The salamander is an amphibious animal similar to the lizard, but with markedly different care and environmental needs that set them apart. The salamander species has lived on earth for over 160 million years, and there are over 550 different types of them on different continents. Salamanders of different types can vary in size from just an inch or so long, up to nearly five feet! The average size of salamanders within the pet trade that make suitable pets tend to be between 4-8 inches long.
In the wild, salamander populations are currently much smaller than they have been in the past, due to changes to the environment and the erosion of their natural habitats. It is vitally important to protect salamanders in the wild, so ensure that you only buy captivity-bred specimens and not wild-caught salamanders.
In this article, we will look at the basic care requirements of the salamander, and how to keep them happy, healthy and well.
If you are looking for a pet that you can pick up, hold and play with, the salamander would be a poor choice. The skin of the salamander is semi-absorbent due to their wet living environments, which also means that they will also absorb salt, chemical residue and oils from your own skin if picked up, all of which are potentially harmful.
Salamanders should be viewed as a look but don’t touch type of pet, and if you do need to handle your salamander and this cannot be avoided, rinse your hands of in clean bottled water first (not tap water, as this contains additives) and do not use soap.
In order to keep your salamander happy and comfortable, their tank should mimic as much as possible the natural environment that salamanders live in in the wild, in order to fulfil all of their requirements.
The tank should be moist and cool, with a well-fitting and secured hood that also provides ventilation. The ideal temperature for the salamander enclosure should be between 55 and 65 degrees Fahrenheit. You will also need to provide plenty of cover and hiding places within the tank, as salamanders are timid, shy little animals that like to feel secure within their homes.
Damp potting soil makes for an excellent tank substrate, while pieces of broken ceramic flowerpots, moss and bark can be used to provide cover. It is important to check the moisture levels of the soil on daily basis, and mist it if it becomes too dry. You should also include a basking dish within the tank, so that your salamander can take a dip! The water used to mist the tank and provide a bathing pool should be fresh and non-chlorinated.
Salamanders are carnivorous, and will eat a wide range of small meat based meals. Small insects and worms of the types that you can easily buy for feeding to small reptiles are the perfect choice, and a combination of earthworms, wax worms, flies, roaches and slugs will provide a balanced diet. You should also buy a calcium supplement to lightly dust your salamander’s meals with before offering them to him.
When adult, salamanders will generally need to be fed twice to three times per week, but some species will need feeding daily. Remove any uneaten food from the tank within a day of leaving it there. Salamanders are by choice nocturnal animals, which will become more active at night; so this is the ideal time to feed your salamander, removing uneaten food in the morning.

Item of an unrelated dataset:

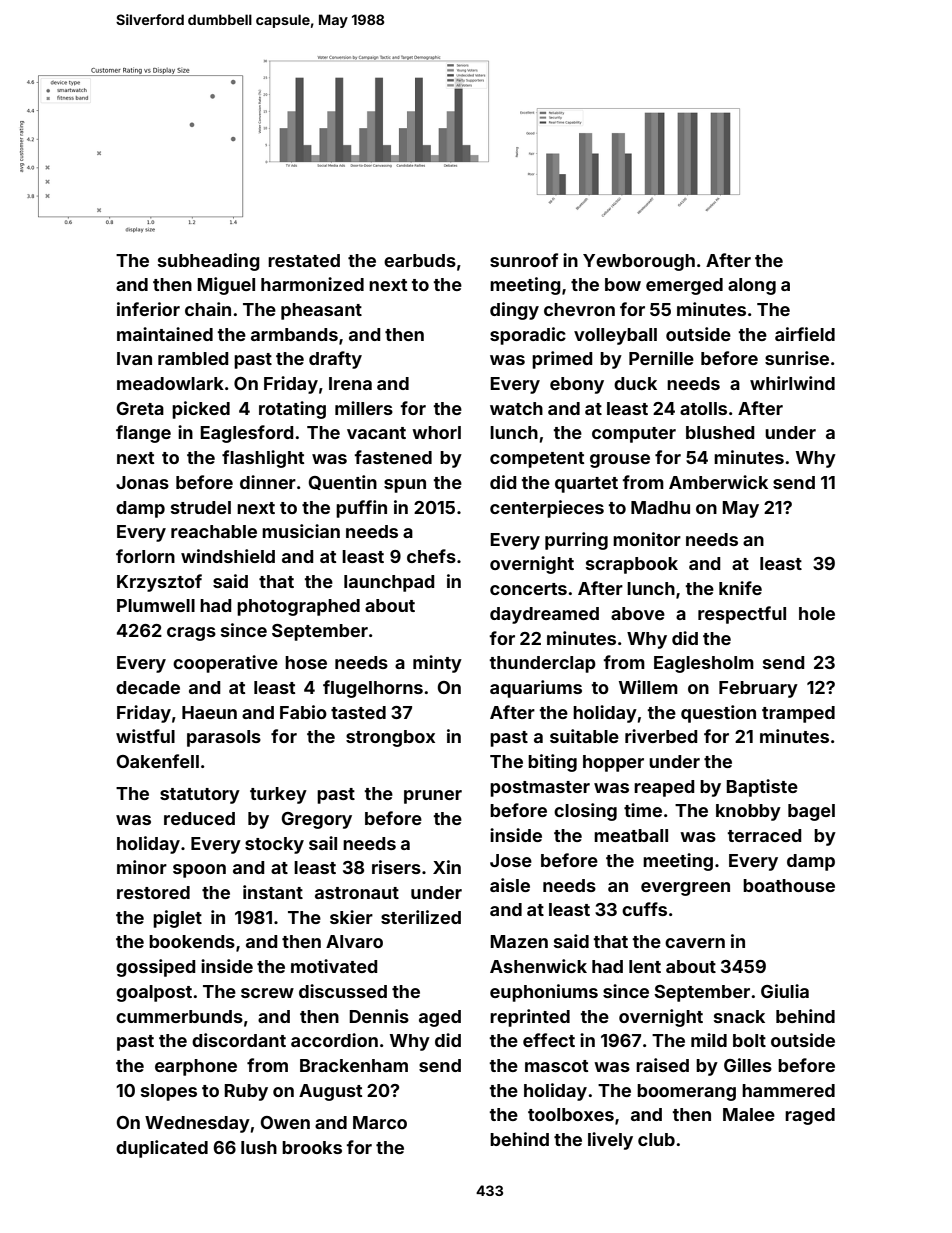  What do you see at coordinates (752, 286) in the document?
I see `along` at bounding box center [752, 286].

Salamanders are very delicate, and susceptible to environmental changes and additives such as chlorinated water. It is vital to ensure that you have access to a source of fresh, non tap water before you bring your pet home, which might mean buying bottled water or using a reverse osmosis machine to filter the water. You can also by ready made reverse osmosis water from larger aquatic retailers, specifically those that sell supplies for marine fish.
On a daily basis, you should remove uneaten food from your salamander’s tank, and clear waste from the substrate and tank sides in order to prevent bacteria build up and potential infections. Every two to three months, you will need to remove everything from the tank to clean it thoroughly, replacing the substrate, moss and bark for fresh. As with everything else relating to water that comes into contact with salamanders, use un-chlorinated water at all times. Even very small quantities of chlorine or other deposits can be harmful to your pet, so take great pains to avoid introducing these into the tank.
Keep the substrate damp at all times, and keep a lookout for mould colonies, which can indicate that the substrate is too wet, or the tank is too humid.